Supplied data Start Marker

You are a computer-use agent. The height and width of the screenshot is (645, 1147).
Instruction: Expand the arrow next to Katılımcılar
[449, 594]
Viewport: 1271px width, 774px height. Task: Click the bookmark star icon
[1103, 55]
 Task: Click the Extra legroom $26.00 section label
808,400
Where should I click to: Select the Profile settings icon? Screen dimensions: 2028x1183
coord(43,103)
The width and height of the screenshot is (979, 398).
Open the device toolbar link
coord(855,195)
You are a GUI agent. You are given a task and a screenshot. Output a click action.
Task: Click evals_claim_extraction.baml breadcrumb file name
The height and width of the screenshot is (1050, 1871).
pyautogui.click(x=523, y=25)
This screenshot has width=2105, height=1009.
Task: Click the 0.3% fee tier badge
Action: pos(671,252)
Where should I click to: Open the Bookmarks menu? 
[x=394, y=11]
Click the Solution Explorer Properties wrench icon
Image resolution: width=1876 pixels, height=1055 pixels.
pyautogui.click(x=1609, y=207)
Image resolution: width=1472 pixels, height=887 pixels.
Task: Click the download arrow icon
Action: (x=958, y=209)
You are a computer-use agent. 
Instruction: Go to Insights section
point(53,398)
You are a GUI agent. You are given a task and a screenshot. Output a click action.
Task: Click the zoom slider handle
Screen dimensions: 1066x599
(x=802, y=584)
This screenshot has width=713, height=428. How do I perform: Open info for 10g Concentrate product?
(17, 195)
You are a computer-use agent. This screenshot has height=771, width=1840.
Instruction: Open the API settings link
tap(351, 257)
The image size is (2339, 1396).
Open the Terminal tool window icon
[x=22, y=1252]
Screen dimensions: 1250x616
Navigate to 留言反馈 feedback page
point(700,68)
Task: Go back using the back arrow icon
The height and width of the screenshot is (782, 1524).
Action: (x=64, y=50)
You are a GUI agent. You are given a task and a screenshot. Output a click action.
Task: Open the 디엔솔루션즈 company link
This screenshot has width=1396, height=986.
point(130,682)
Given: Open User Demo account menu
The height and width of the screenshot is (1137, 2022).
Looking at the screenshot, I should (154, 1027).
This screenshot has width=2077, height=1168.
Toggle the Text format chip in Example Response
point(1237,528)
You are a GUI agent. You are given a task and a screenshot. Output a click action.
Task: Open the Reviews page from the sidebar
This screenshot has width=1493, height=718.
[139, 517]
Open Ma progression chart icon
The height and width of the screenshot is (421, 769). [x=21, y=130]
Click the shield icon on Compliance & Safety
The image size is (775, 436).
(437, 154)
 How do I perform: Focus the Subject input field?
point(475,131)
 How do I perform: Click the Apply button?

Supplied data End Marker

## Instructions for the task
Set down, exactly as they appear, the line holding "Given: Open User Demo account menu" and every line after it until the records end.

## Solution to the exercise
Given: Open User Demo account menu
The height and width of the screenshot is (1137, 2022).
Looking at the screenshot, I should (154, 1027).
This screenshot has width=2077, height=1168.
Toggle the Text format chip in Example Response
point(1237,528)
You are a GUI agent. You are given a task and a screenshot. Output a click action.
Task: Open the Reviews page from the sidebar
This screenshot has width=1493, height=718.
[139, 517]
Open Ma progression chart icon
The height and width of the screenshot is (421, 769). [x=21, y=130]
Click the shield icon on Compliance & Safety
The image size is (775, 436).
(437, 154)
 How do I perform: Focus the Subject input field?
point(475,131)
 How do I perform: Click the Apply button?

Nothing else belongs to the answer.